The others looked over questioningly. “He wants to know if you would like some soup,” Guyen translated.
“Of course we don’t want his fucking soup,” Rossi snapped. “Just get him to talk, then we can get the hell out of here.”
Guyen turned back to the rebel and translated into Krellen, on a politer tack. Then he probed. “So, you have information for us?”
The man shifted uncomfortably, his eyes darting to the cadets. “They know I’m doing them a favour, right?”
“Yes, don’t worry. Tell us what you know and we’ll leave you to your cooking.”
“Who’s their commanding officer?” the rebel asked.
“What?”
“You heard.”
How was this relevant? “Palin,” Guyen said. “Why? Do you know him?”
The man grunted. “No.” He stirred the soup, still glancing suspiciously at Rossi.
“Well?” Guyen prompted.
“A group of rebels are conspiring with your—” He hesitated, eyes flicking to the cadets. “With their government.”
Guyen scanned the man’s face. Had he mistranslated? “Krellen rebels? In league with the Devotions?”
“As a heart beats in my chest,” the fellow said, expression earnest. “That’s not the interesting part though. It’s only certain elements within the Devotions they conspire with.”
“A coup you mean?”
“Ay. But there’s another angle too. The Sendali plotters are from the Echelista sect. Have you heard of it?”
“Yes, unfortunately.” The soup smelled rancid. Another wave of nausea hit. Feeling he might pass out, Guyen placed a steadying hand on a chair back. He wiped cold sweat from his forehead.
The rebel eyed him warily. “Are you all right?”
“Fine,” Guyen lied. He took a deep breath, gathering his thoughts. His heart raced, and Toulesh was nowhere, felt nowhere. Why did he have to be in this shithole today? He needed more information. Palin needed feeding. “Do you have names for these rebels?” he asked.
The man shook his head. “Cells work independently. Only their handler knows who they are, and he’s missing. But we intercepted a communication from one of the Devotions confirming false papers and travel documents were issued.”
“Under what names?”
“I don’t know.”
“Which Devotion?”
He didn’t answer, preferring to stir the cauldron ever more deliberately with his ladle.
Guyen gritted his teeth. “Look, I’ve come a long way to hear this and I’m not feeling my best. If you have something, spit it out.”
The rebel pursed his lips. “The communication originated from the office of a Commander Cotes, War Devotion.”
Berese’s deputy?

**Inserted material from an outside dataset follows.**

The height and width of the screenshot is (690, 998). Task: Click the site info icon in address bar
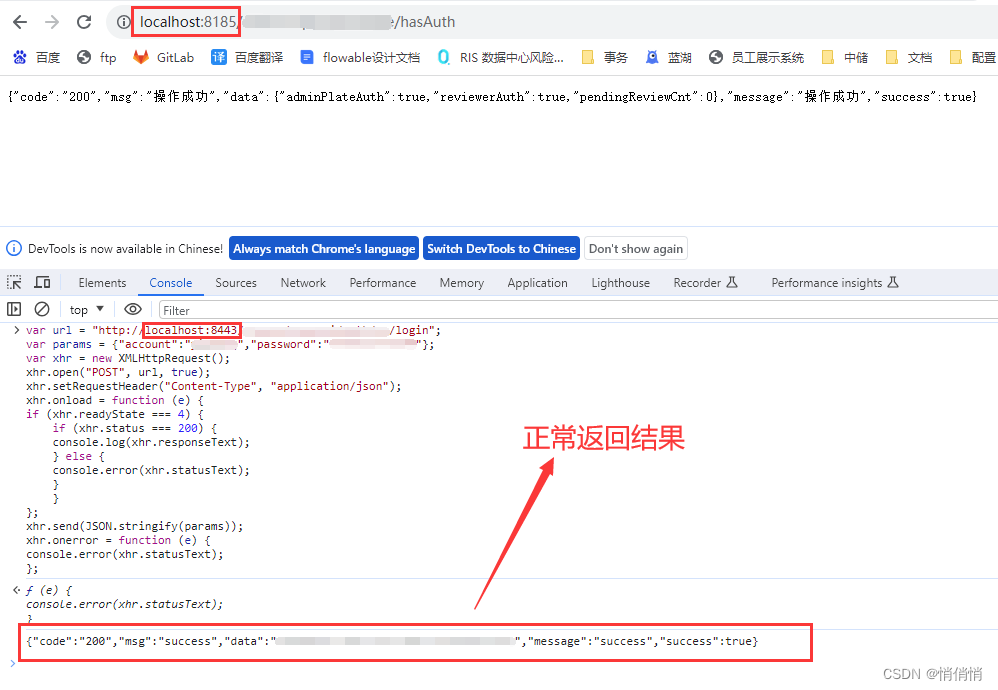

He’d been at the Council meeting that day. Guyen sent a measuring look. “That’s a serious allegation,” he said.
“It’s not an allegation,” the man protested, “it’s intelligence.”

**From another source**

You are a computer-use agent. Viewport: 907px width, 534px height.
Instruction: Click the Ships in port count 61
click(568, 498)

Well, there was no point arguing the semantics of that. “What do these conspirators want?” Guyen asked.
“To destabilise Sendal by disrupting the Binding.”
“You have evidence of this?”
“An informant, he’s dead now, unfortunately.”
“I see,” Guyen muttered. “How convenient.” The man shrugged. “And how are they planning to disrupt things, exactly?” Guyen pressed.
“We don’t know.”
This all sounded very sketchy—more gossip than intelligence. Was the man reliable? He seemed sincere. “Why are you telling us this?” Guyen asked. “Surely you’d like to see Sendal in a mess?”
The man laid his spoon down on the table, glancing at the cadets. “We just want our land back,” he said. “If the zealots take charge, they’ll slaughter us back home.”
A good point. Sendali foreign policy froze hell at the best of times. Add religion to the mix, especially one as cultic as Echelism, and it would get no warmer.
“We thought this information might be of use, politically,” the man added.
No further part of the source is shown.